In spite of Ethiopia’s well-documented record of oppression and corruption, it has become the biggest recipient of U.S. foreign aid in sub-Saharan Africa, receiving more than $6 billion since 2011. And to date, the U.S. has failed to hold the leaders of Ethiopia accountable for its abusive governance. America’s silence in the face of egregious human rights violations and brutal oppression is perceived by Ethiopians as favoring the autocratic regime.

Such oppression, combined with systematic state corruption, have resulted in a narrow, monopolistic form of governance. Ethiopia’s much-touted economic growth has mainly benefited kleptocrats, while reducing standards of living for many. In rural Ethiopia, the government has opened vast tracts of land to foreign investors from Saudi Arabia, India and China, and has also allotted enormous tracts to government-owned sugar plantations — whose returns enrich regime insiders. Large dams have flooded indigenous lands, and are creating renewed conflict over land and water resources. Such tactics are not a recipe for stability — quite the reverse.

• **GIVEN PROBLEM**:
From the passage on U.S. aid to Ethiopia, reproduce word for word the stretch from "Such oppression, combined" through "quite the reverse.".

• **Page and screen pointing data**:

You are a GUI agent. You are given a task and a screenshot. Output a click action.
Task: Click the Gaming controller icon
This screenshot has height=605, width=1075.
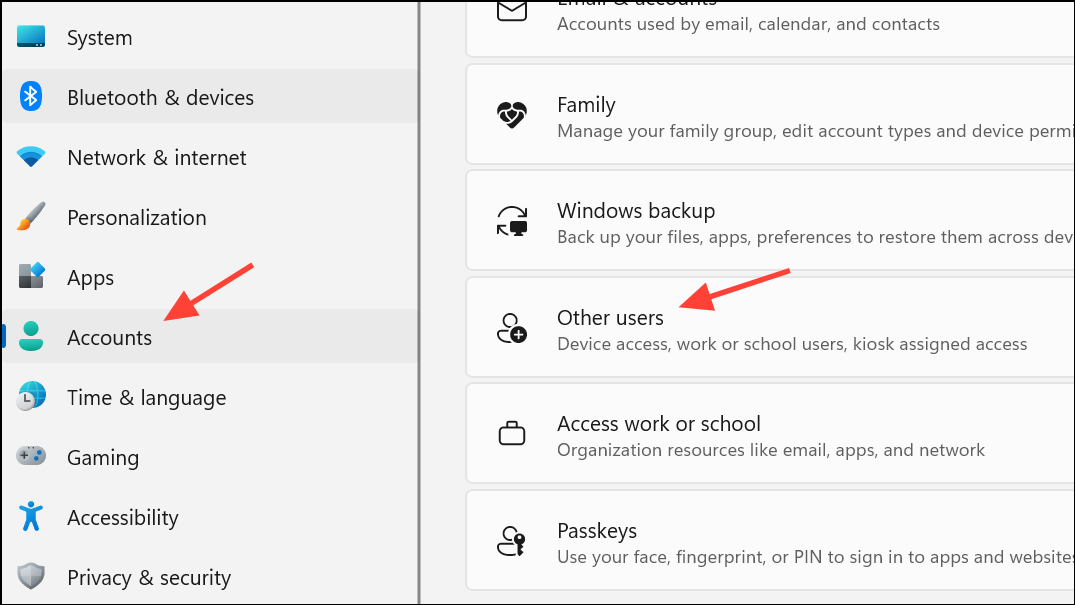tap(31, 457)
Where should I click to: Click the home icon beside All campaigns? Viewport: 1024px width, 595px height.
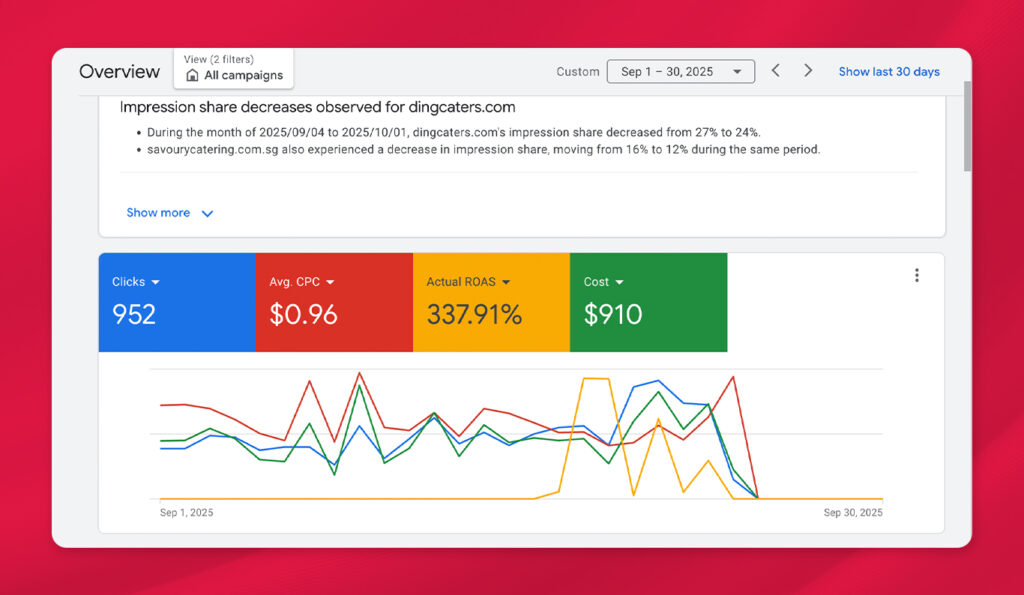coord(192,76)
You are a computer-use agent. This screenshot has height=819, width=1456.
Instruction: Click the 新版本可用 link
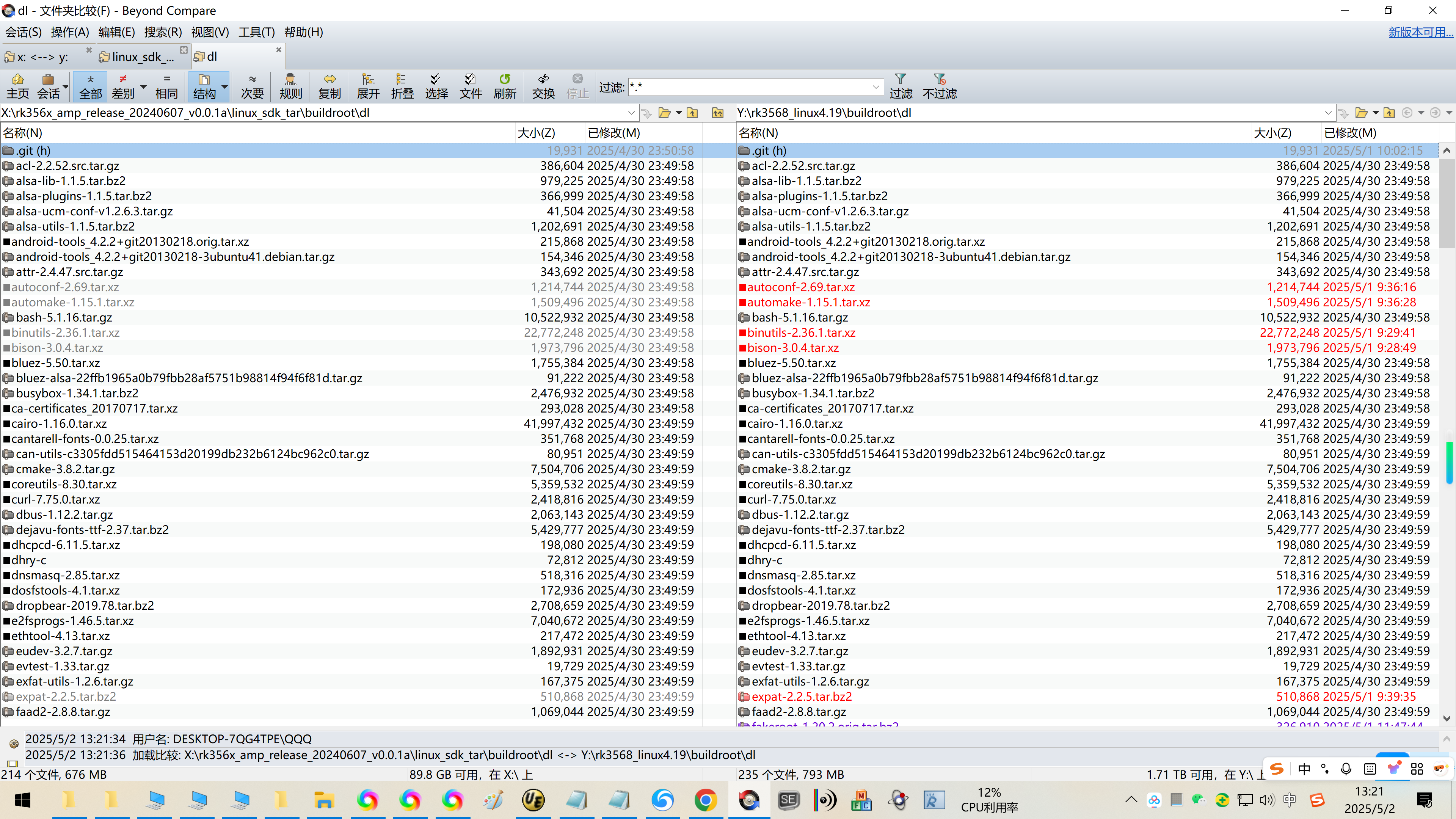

• **FULL ANSWER**:
Such oppression, combined with systematic state corruption, have resulted in a narrow, monopolistic form of governance. Ethiopia’s much-touted economic growth has mainly benefited kleptocrats, while reducing standards of living for many. In rural Ethiopia, the government has opened vast tracts of land to foreign investors from Saudi Arabia, India and China, and has also allotted enormous tracts to government-owned sugar plantations — whose returns enrich regime insiders. Large dams have flooded indigenous lands, and are creating renewed conflict over land and water resources. Such tactics are not a recipe for stability — quite the reverse.